Rewrite the rows below, changing each "star bullet" to "star icon" and keeping everything else the same.

Stored entries:
------------------------------------

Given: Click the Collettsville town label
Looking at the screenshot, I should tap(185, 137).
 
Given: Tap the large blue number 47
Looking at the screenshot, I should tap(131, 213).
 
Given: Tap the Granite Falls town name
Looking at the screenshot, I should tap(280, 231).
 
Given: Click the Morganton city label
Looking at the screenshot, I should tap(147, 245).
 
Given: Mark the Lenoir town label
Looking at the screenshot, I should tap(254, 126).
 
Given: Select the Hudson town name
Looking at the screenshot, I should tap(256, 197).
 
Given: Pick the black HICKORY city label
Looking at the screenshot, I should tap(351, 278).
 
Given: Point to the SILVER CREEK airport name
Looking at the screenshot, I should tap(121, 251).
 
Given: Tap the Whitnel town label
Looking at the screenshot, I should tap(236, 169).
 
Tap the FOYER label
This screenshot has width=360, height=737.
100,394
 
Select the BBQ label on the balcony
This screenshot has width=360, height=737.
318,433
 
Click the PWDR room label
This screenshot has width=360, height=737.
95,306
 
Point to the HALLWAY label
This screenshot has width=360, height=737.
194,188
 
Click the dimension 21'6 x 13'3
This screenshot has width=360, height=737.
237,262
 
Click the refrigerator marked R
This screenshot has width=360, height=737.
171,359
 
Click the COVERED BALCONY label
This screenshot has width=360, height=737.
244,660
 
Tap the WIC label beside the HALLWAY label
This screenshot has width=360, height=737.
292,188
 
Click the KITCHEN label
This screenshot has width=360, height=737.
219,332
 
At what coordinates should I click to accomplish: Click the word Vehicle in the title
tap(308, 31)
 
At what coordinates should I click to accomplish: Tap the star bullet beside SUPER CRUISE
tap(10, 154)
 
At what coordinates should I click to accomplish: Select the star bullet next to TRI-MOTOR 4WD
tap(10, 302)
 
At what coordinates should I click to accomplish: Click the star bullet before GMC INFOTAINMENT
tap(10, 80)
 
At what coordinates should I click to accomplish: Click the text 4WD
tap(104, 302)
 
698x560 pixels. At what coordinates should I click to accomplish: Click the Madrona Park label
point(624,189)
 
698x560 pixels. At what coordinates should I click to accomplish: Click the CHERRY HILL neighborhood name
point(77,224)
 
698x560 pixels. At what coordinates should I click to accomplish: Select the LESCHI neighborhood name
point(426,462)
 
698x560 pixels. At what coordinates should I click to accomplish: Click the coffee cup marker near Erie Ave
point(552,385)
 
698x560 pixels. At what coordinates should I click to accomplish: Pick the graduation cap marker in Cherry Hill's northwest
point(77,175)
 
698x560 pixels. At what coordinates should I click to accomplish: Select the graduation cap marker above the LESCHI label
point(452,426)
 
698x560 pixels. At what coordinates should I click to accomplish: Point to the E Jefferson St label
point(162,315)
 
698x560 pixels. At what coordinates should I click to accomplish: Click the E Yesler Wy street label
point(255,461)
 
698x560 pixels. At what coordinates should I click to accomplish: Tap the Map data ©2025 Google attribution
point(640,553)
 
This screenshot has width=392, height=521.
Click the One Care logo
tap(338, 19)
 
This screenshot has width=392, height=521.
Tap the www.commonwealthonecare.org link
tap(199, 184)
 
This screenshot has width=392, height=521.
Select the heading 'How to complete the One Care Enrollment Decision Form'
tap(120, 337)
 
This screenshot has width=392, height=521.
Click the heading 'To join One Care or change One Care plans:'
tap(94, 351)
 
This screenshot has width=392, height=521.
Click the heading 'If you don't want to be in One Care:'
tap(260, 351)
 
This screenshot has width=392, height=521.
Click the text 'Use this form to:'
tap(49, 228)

------------------------------------

§ **Response**:
Given: Click the Collettsville town label
Looking at the screenshot, I should tap(185, 137).
 
Given: Tap the large blue number 47
Looking at the screenshot, I should tap(131, 213).
 
Given: Tap the Granite Falls town name
Looking at the screenshot, I should tap(280, 231).
 
Given: Click the Morganton city label
Looking at the screenshot, I should tap(147, 245).
 
Given: Mark the Lenoir town label
Looking at the screenshot, I should tap(254, 126).
 
Given: Select the Hudson town name
Looking at the screenshot, I should tap(256, 197).
 
Given: Pick the black HICKORY city label
Looking at the screenshot, I should tap(351, 278).
 
Given: Point to the SILVER CREEK airport name
Looking at the screenshot, I should tap(121, 251).
 
Given: Tap the Whitnel town label
Looking at the screenshot, I should tap(236, 169).
 
Tap the FOYER label
This screenshot has width=360, height=737.
100,394
 
Select the BBQ label on the balcony
This screenshot has width=360, height=737.
318,433
 
Click the PWDR room label
This screenshot has width=360, height=737.
95,306
 
Point to the HALLWAY label
This screenshot has width=360, height=737.
194,188
 
Click the dimension 21'6 x 13'3
This screenshot has width=360, height=737.
237,262
 
Click the refrigerator marked R
This screenshot has width=360, height=737.
171,359
 
Click the COVERED BALCONY label
This screenshot has width=360, height=737.
244,660
 
Tap the WIC label beside the HALLWAY label
This screenshot has width=360, height=737.
292,188
 
Click the KITCHEN label
This screenshot has width=360, height=737.
219,332
 
At what coordinates should I click to accomplish: Click the word Vehicle in the title
tap(308, 31)
 
At what coordinates should I click to accomplish: Tap the star icon beside SUPER CRUISE
tap(10, 154)
 
At what coordinates should I click to accomplish: Select the star icon next to TRI-MOTOR 4WD
tap(10, 302)
 
At what coordinates should I click to accomplish: Click the star icon before GMC INFOTAINMENT
tap(10, 80)
 
At what coordinates should I click to accomplish: Click the text 4WD
tap(104, 302)
 
698x560 pixels. At what coordinates should I click to accomplish: Click the Madrona Park label
point(624,189)
 
698x560 pixels. At what coordinates should I click to accomplish: Click the CHERRY HILL neighborhood name
point(77,224)
 
698x560 pixels. At what coordinates should I click to accomplish: Select the LESCHI neighborhood name
point(426,462)
 
698x560 pixels. At what coordinates should I click to accomplish: Click the coffee cup marker near Erie Ave
point(552,385)
 
698x560 pixels. At what coordinates should I click to accomplish: Pick the graduation cap marker in Cherry Hill's northwest
point(77,175)
 
698x560 pixels. At what coordinates should I click to accomplish: Select the graduation cap marker above the LESCHI label
point(452,426)
 
698x560 pixels. At what coordinates should I click to accomplish: Point to the E Jefferson St label
point(162,315)
 
698x560 pixels. At what coordinates should I click to accomplish: Click the E Yesler Wy street label
point(255,461)
 
698x560 pixels. At what coordinates should I click to accomplish: Tap the Map data ©2025 Google attribution
point(640,553)
 
This screenshot has width=392, height=521.
Click the One Care logo
tap(338, 19)
 
This screenshot has width=392, height=521.
Tap the www.commonwealthonecare.org link
tap(199, 184)
 
This screenshot has width=392, height=521.
Select the heading 'How to complete the One Care Enrollment Decision Form'
tap(120, 337)
 
This screenshot has width=392, height=521.
Click the heading 'To join One Care or change One Care plans:'
tap(94, 351)
 
This screenshot has width=392, height=521.
Click the heading 'If you don't want to be in One Care:'
tap(260, 351)
 
This screenshot has width=392, height=521.
Click the text 'Use this form to:'
tap(49, 228)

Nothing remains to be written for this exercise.